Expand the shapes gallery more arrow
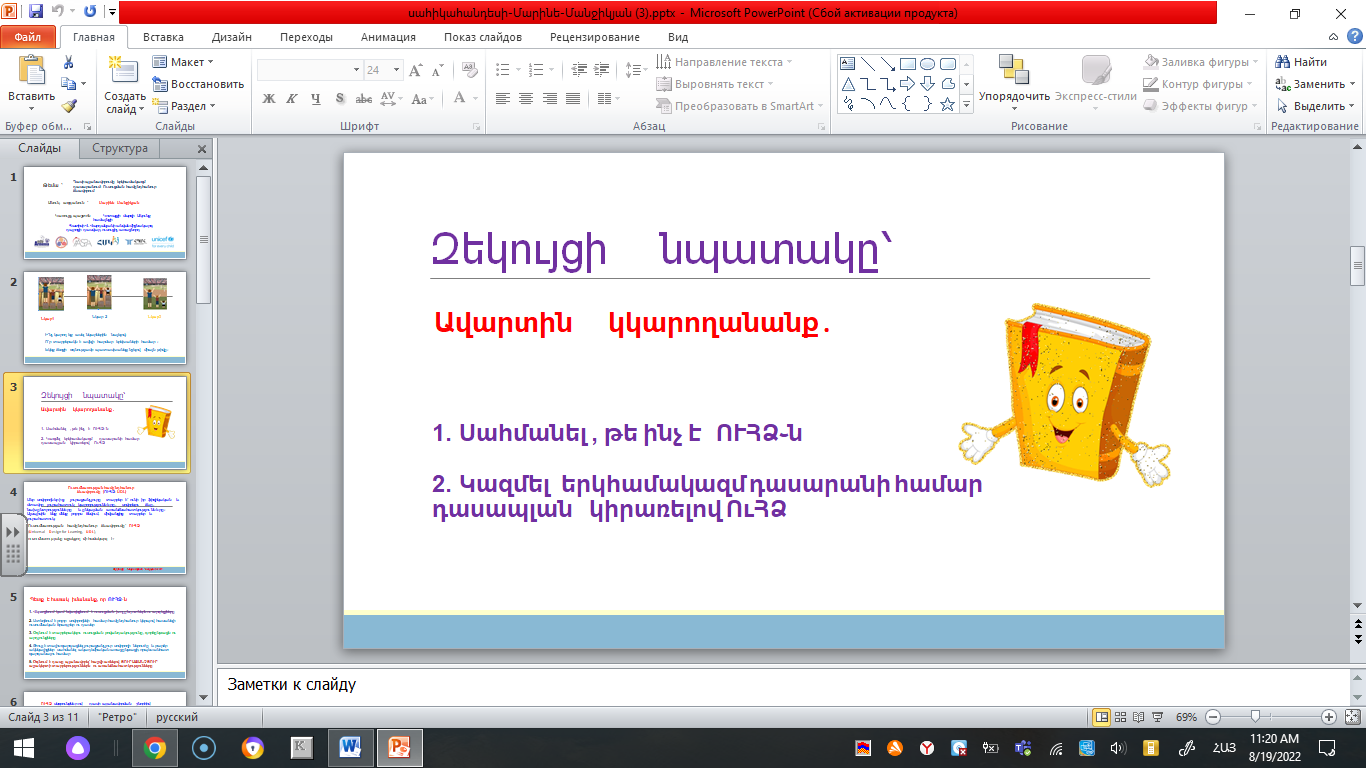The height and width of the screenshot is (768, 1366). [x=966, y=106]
++++++++
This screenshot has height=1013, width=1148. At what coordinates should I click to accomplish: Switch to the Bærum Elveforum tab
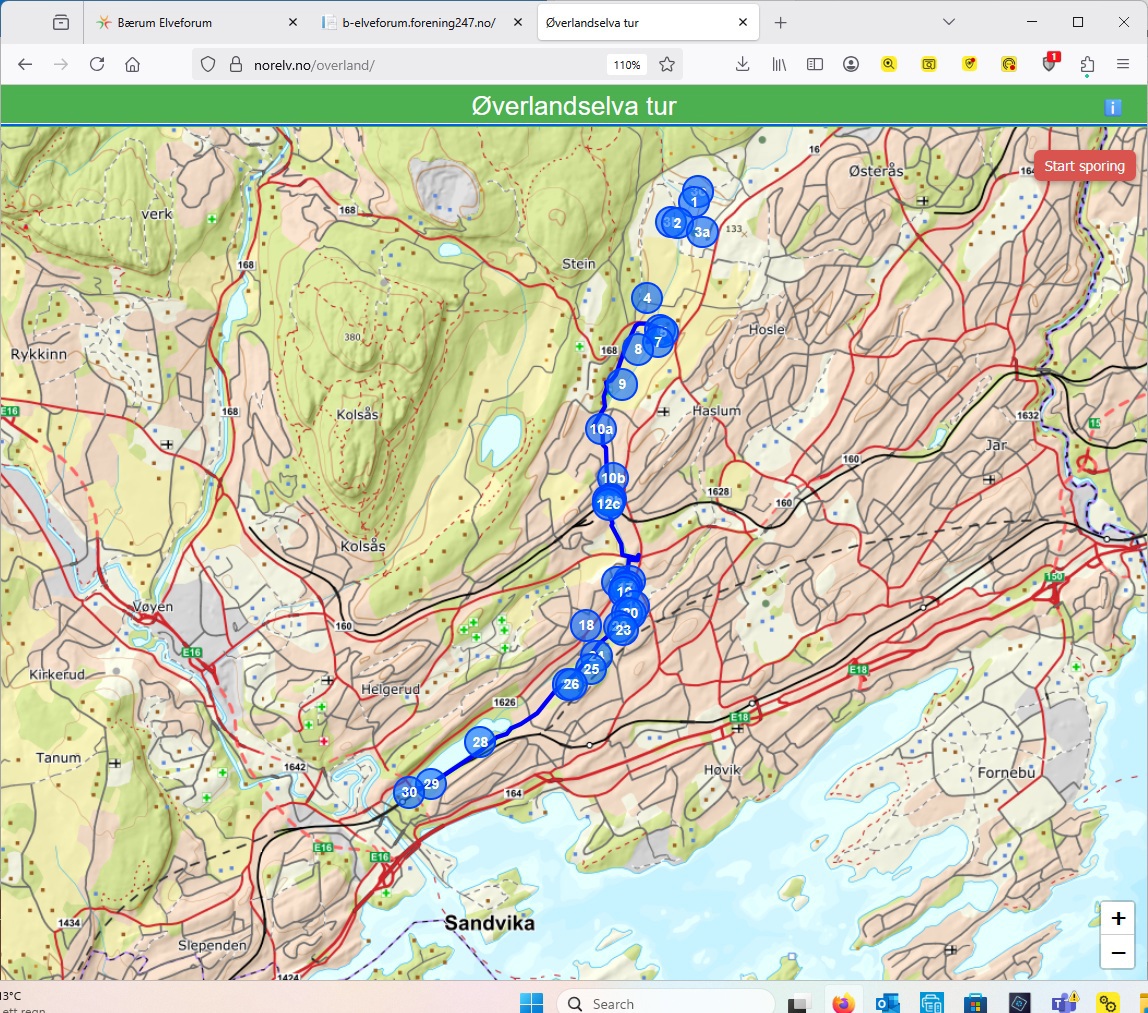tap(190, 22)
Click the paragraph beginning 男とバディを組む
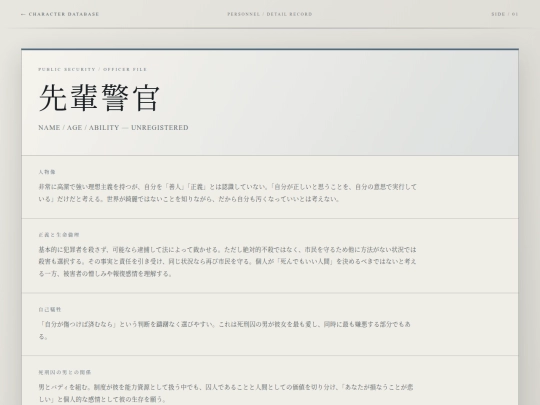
++++++++
> EXERCISE GOAL: Once the line with "This screenshot has" is found above, transcribe each line from it through the line with "Click the paragraph beginning 男とバディを組む", exactly, and omit the pictures.

> SOLUTION TO THIS EXERCISE:
This screenshot has height=1013, width=1148. At what coordinates should I click to accomplish: Switch to the Bærum Elveforum tab
tap(190, 22)
Click the paragraph beginning 男とバディを組む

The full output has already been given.